Upon spotting that one of the recipes was for champagne truffles (incorporating two of my favourite things – champagne and glitter), I decided this Christmas was time to change all that. And I’m please to say that the result, even if I say so myself, does look pretty stunning).

Although we followed the recipe in terms of ingredients, we did change exactly how we carried out various stages, primarily due to previous truffle experiences. After tempering the chocolate we lined some ice cube cases with it, before adding the truffle mixture (which included both Cava and brandy- mmm…). We then covered the truffle mixture with more tempered chocolate before leaving the truffles to set.

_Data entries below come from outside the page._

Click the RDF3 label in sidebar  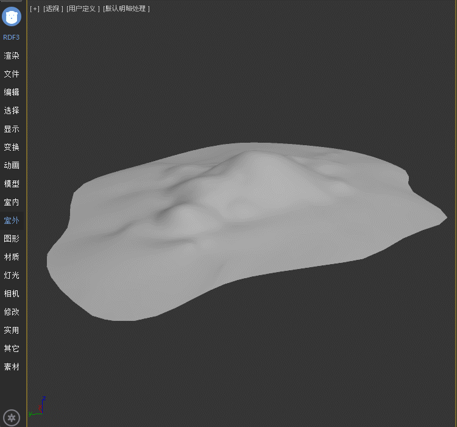[x=12, y=37]
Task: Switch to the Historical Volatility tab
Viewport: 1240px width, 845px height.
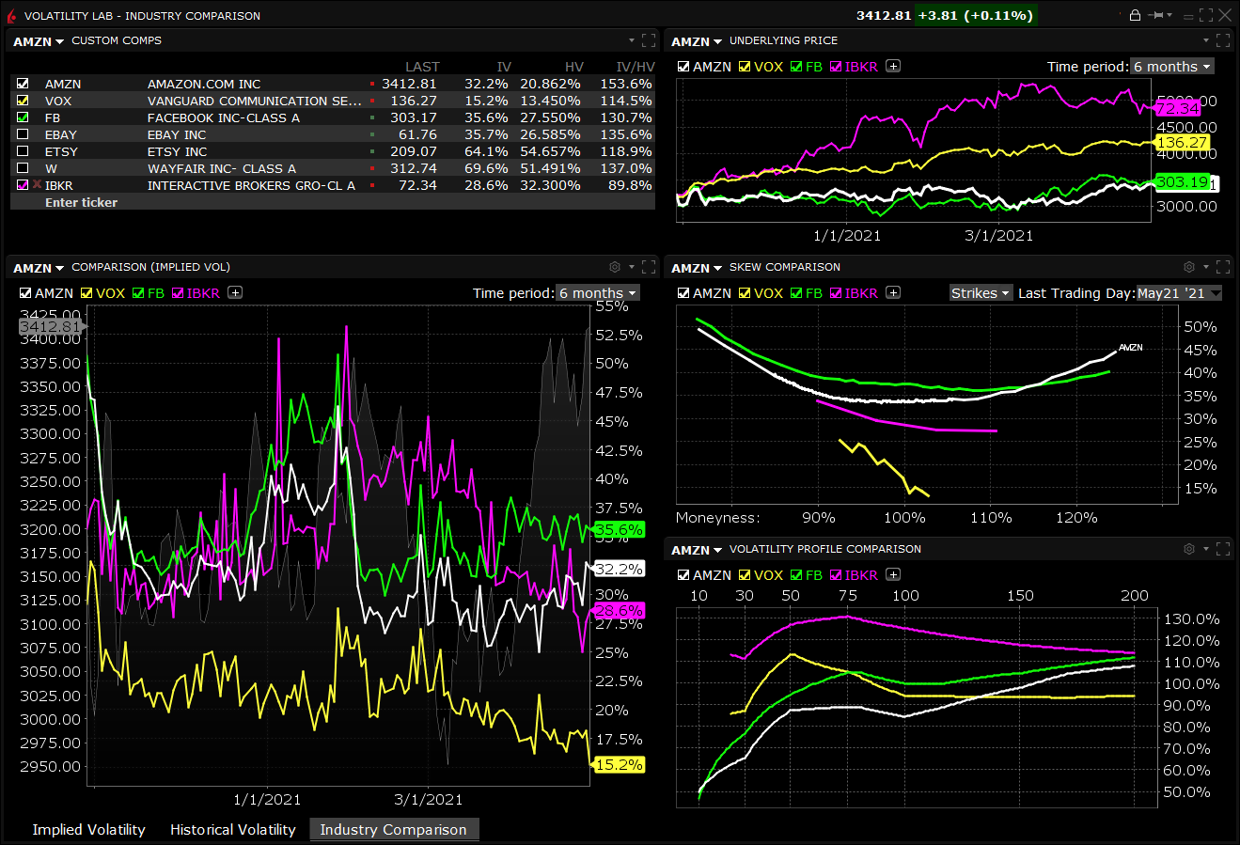Action: tap(232, 830)
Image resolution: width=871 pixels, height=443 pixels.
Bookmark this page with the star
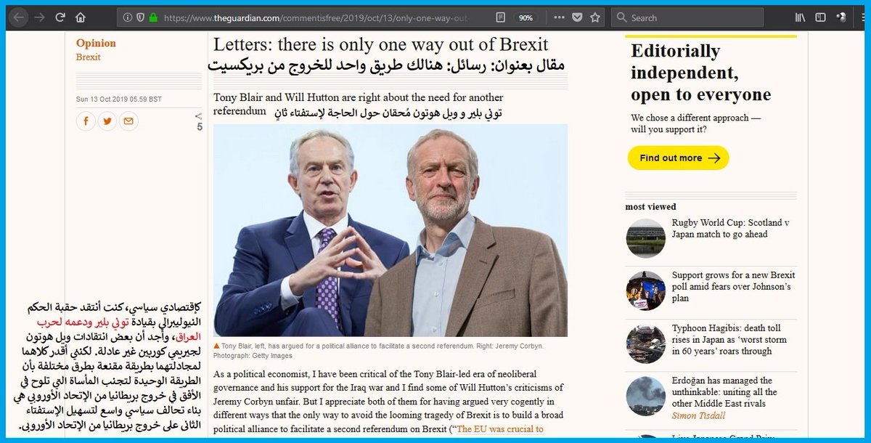click(x=595, y=17)
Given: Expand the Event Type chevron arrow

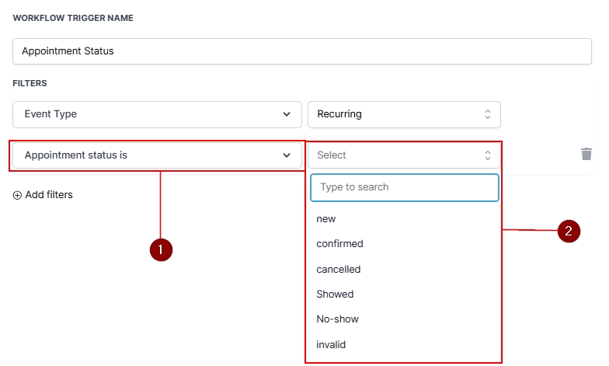Looking at the screenshot, I should pyautogui.click(x=287, y=114).
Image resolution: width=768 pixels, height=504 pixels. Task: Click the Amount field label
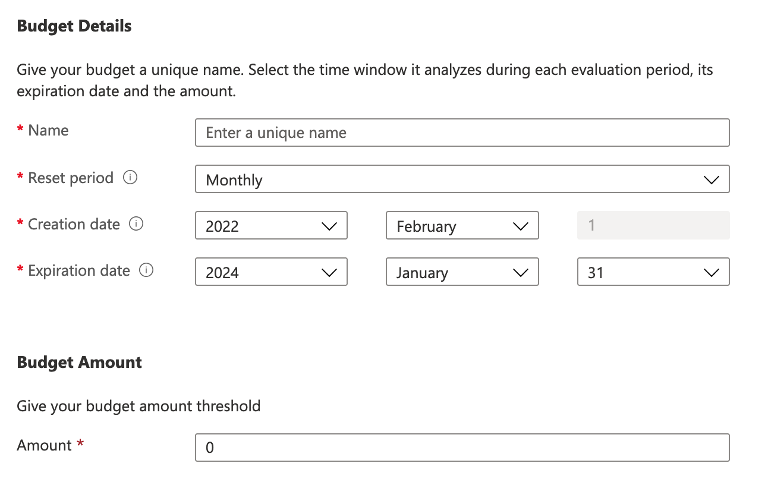click(45, 445)
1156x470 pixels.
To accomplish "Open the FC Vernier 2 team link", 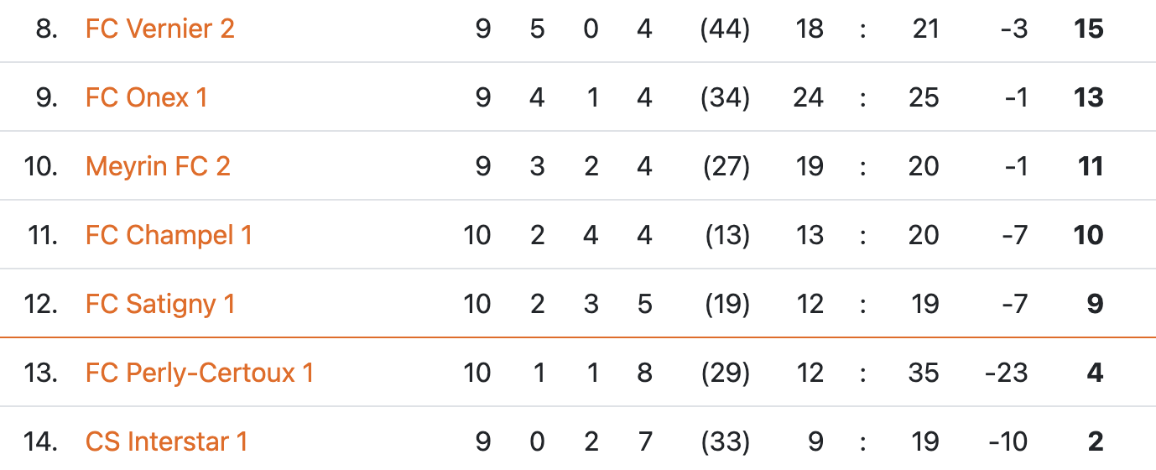I will point(159,29).
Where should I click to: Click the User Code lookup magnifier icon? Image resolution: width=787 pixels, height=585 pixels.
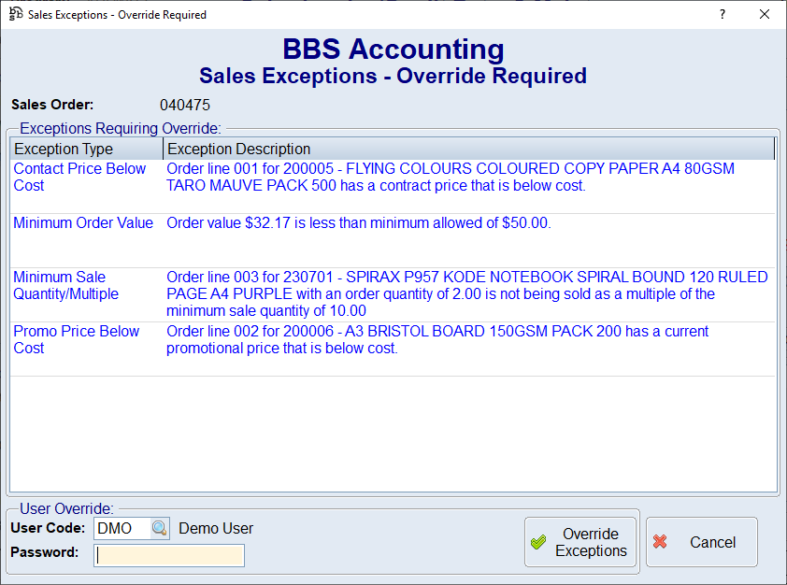(x=160, y=529)
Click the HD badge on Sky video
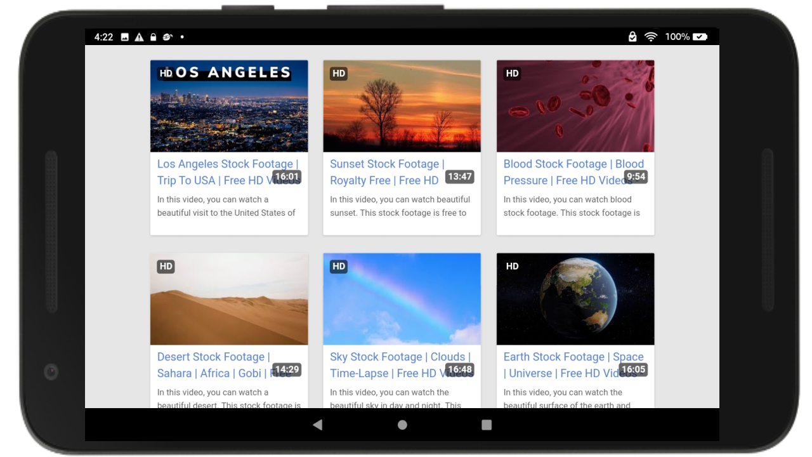 (x=339, y=267)
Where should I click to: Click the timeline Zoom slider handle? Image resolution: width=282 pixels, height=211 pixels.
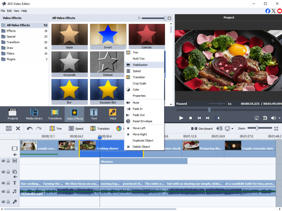[x=257, y=128]
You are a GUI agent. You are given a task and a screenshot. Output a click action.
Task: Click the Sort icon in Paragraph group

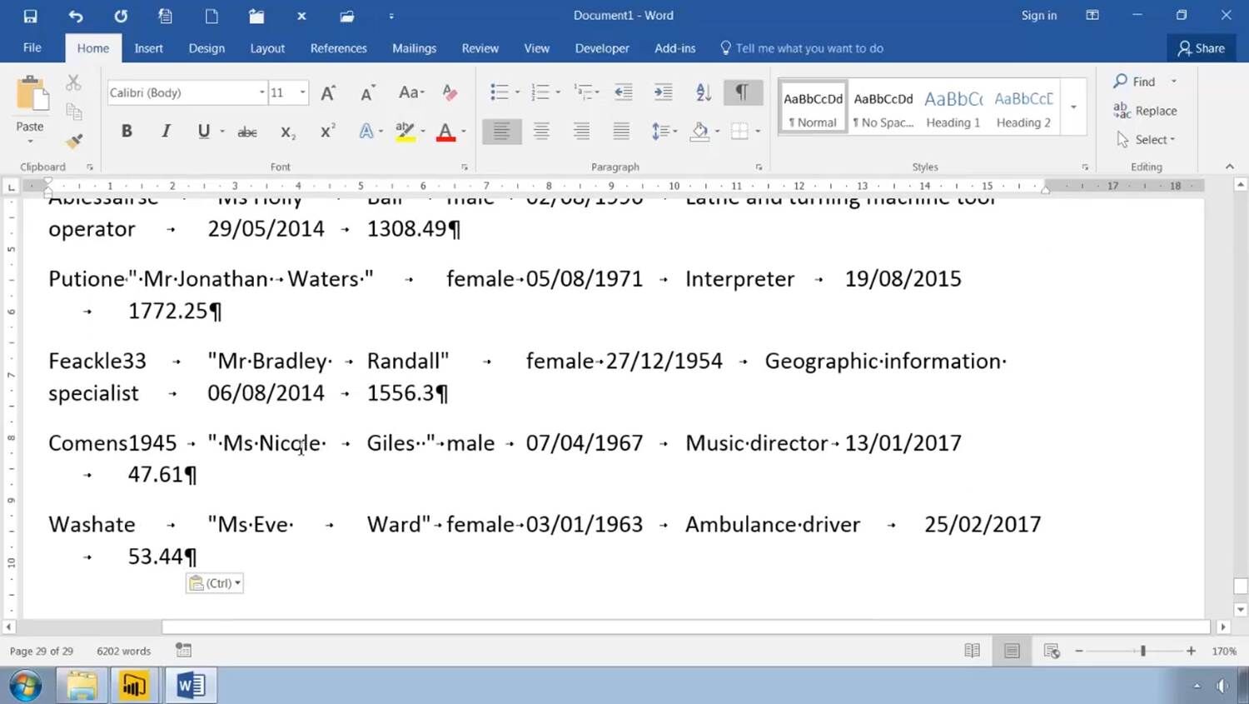[704, 92]
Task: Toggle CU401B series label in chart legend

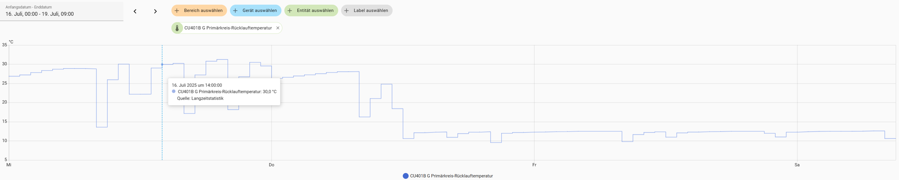Action: point(451,176)
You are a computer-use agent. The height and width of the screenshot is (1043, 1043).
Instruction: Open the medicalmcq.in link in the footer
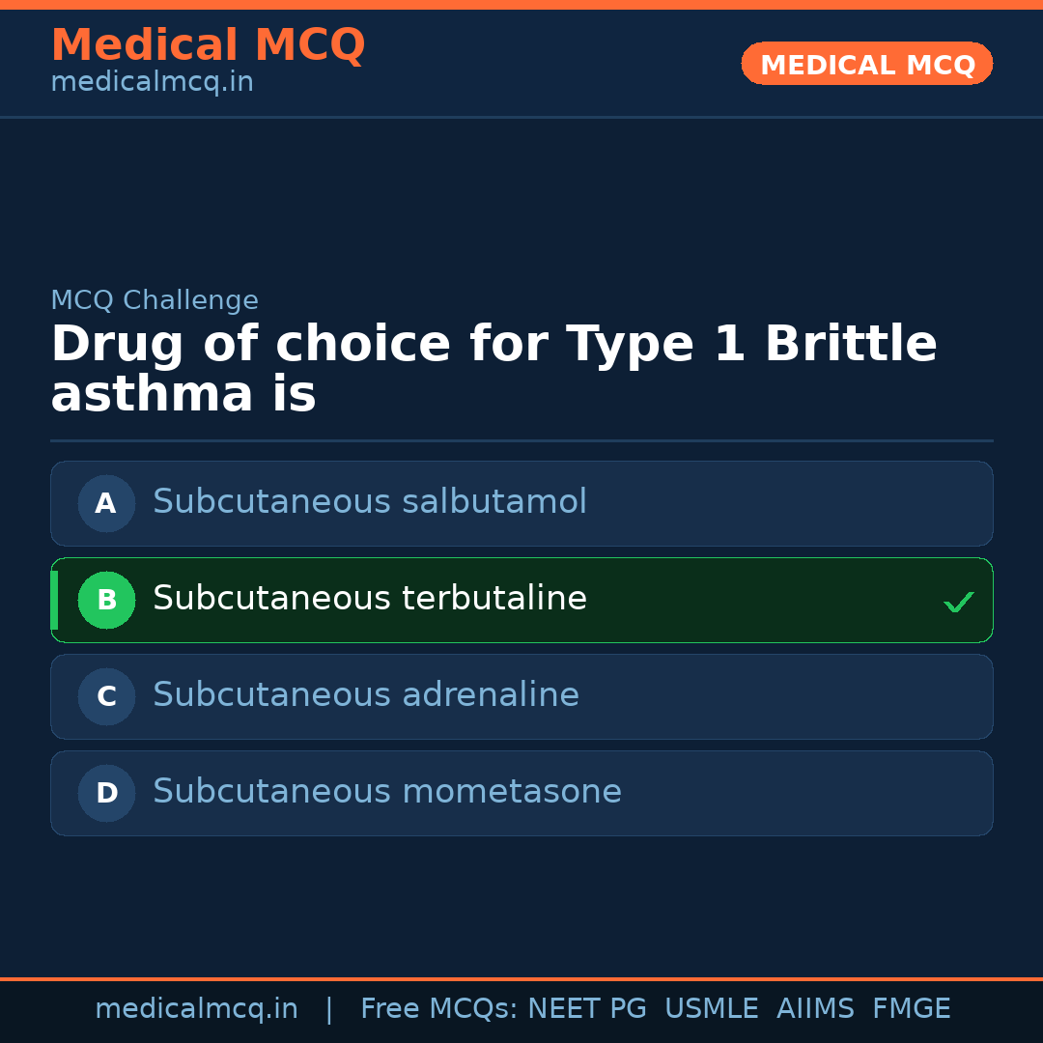(x=196, y=1009)
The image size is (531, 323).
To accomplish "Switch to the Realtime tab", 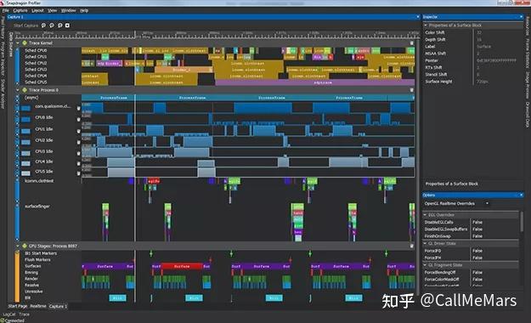I will coord(38,306).
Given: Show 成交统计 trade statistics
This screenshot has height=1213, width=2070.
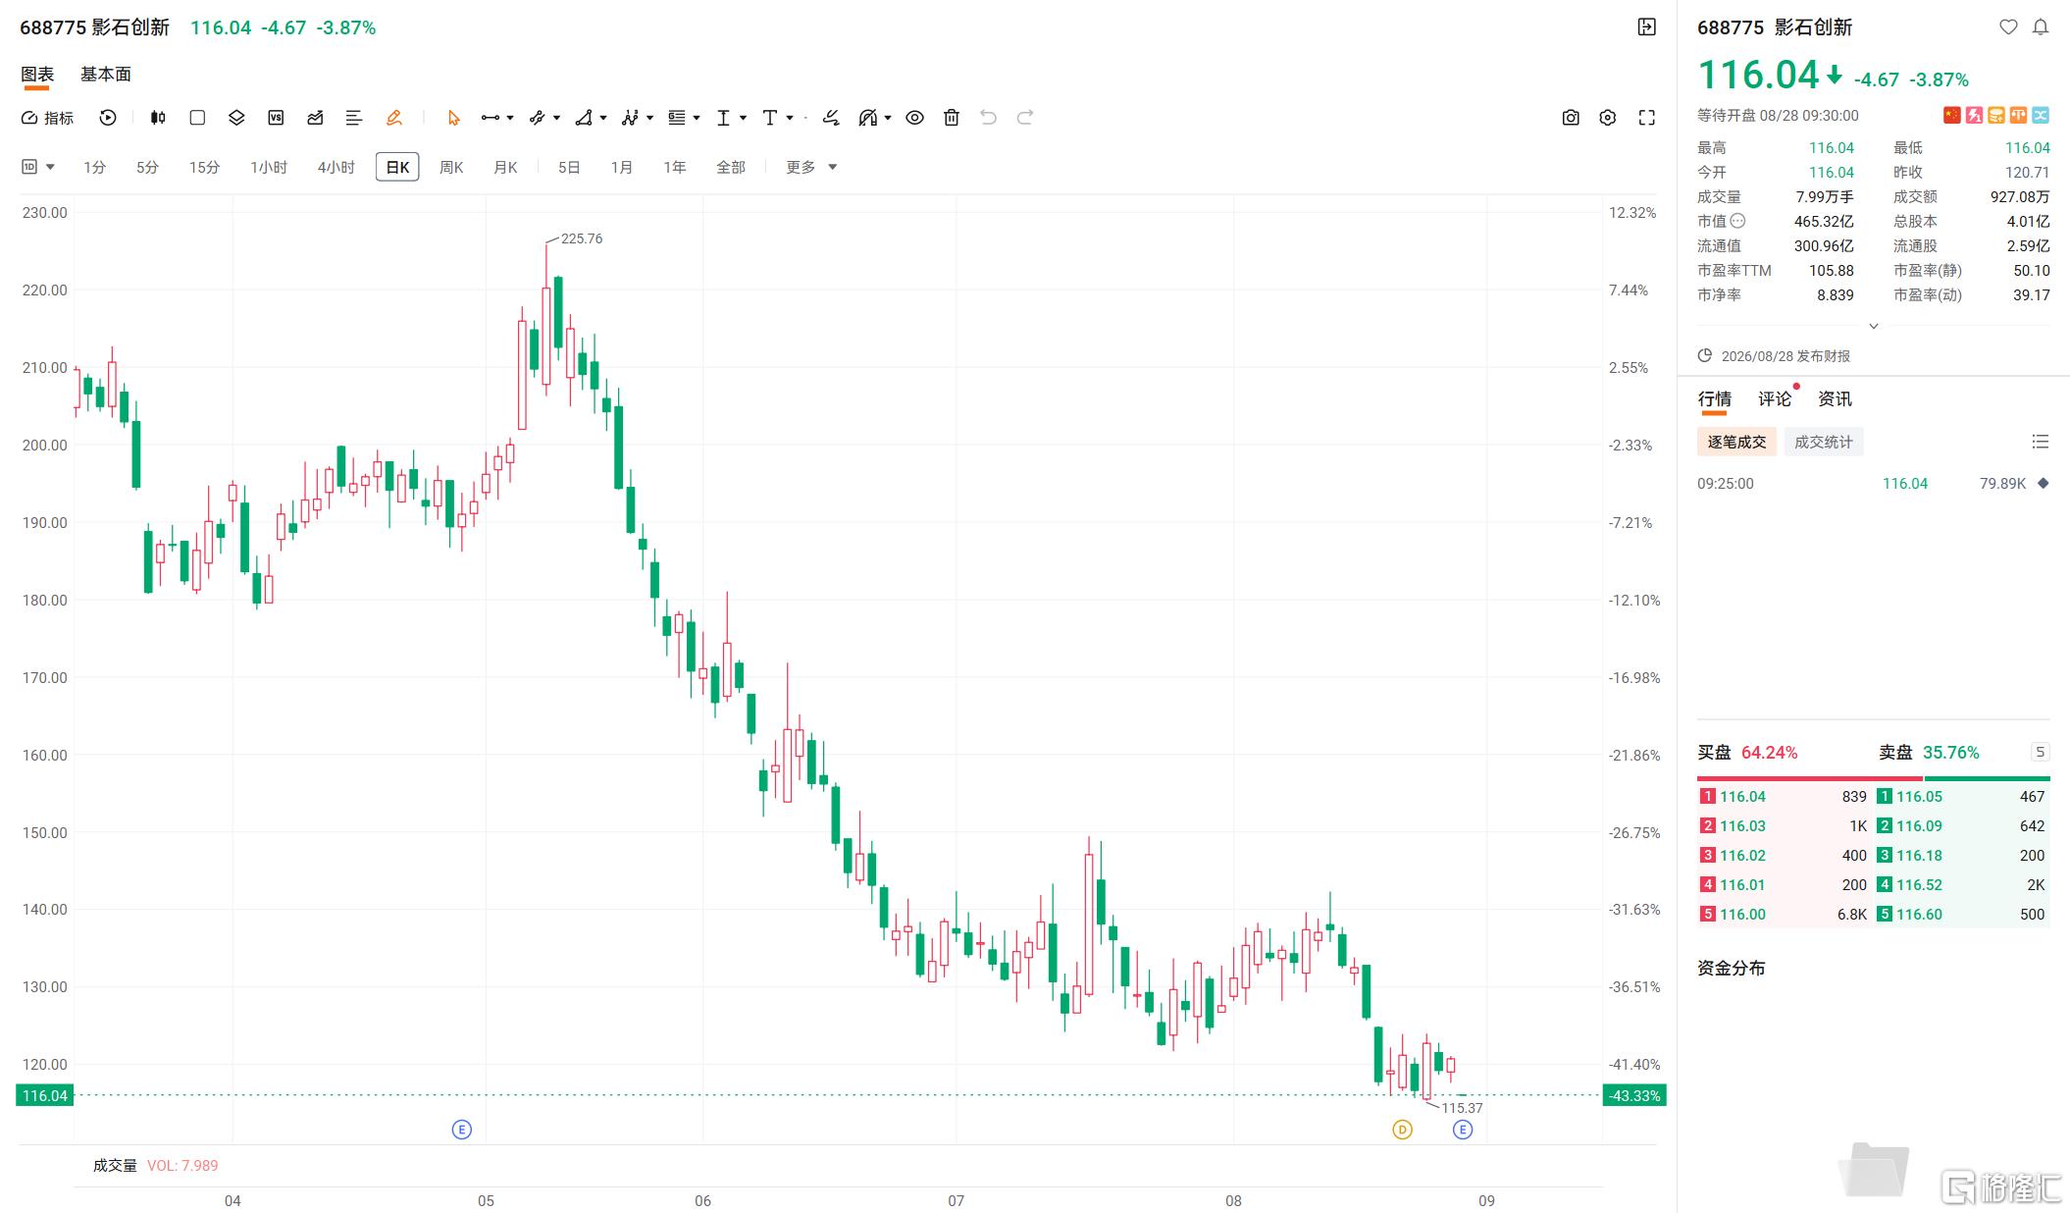Looking at the screenshot, I should pyautogui.click(x=1824, y=442).
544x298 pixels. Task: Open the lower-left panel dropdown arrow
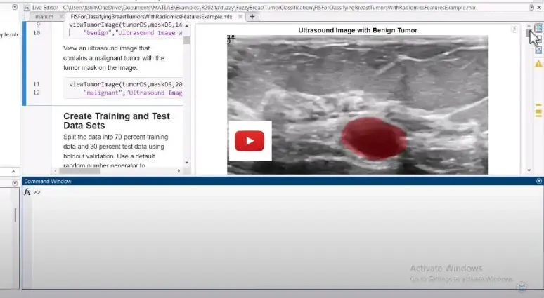pos(15,182)
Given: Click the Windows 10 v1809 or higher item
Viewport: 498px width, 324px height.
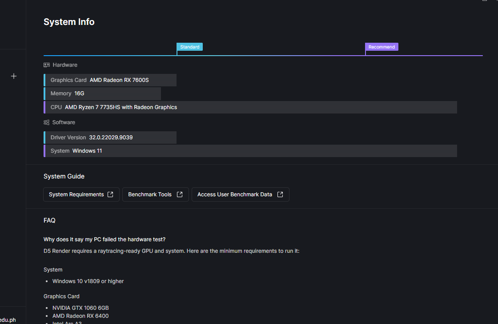Looking at the screenshot, I should (x=88, y=281).
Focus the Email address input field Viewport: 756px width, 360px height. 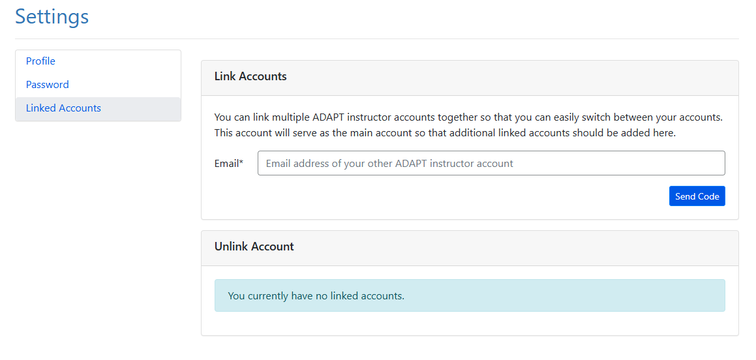[x=491, y=164]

Once the truffles were set, we prised them out of the ice cube cases and added edible gold glitter. We weren’t sure of the best way to add the glitter at first – brushing them seemed to work, but then I tried adding some glitter to a small sieve and shaking that over the truffles (just as you would with icing sugar). That worked well, and to get a really good shimmer we then brushed that glitter over the truffles. The end result is really decadent, and definitely one that impresses. Guests didn’t know whether the truffles were homemade or shop bought, which made me feel good!

Who made it: Dan and Anna (yes, this was definitely a joint effort)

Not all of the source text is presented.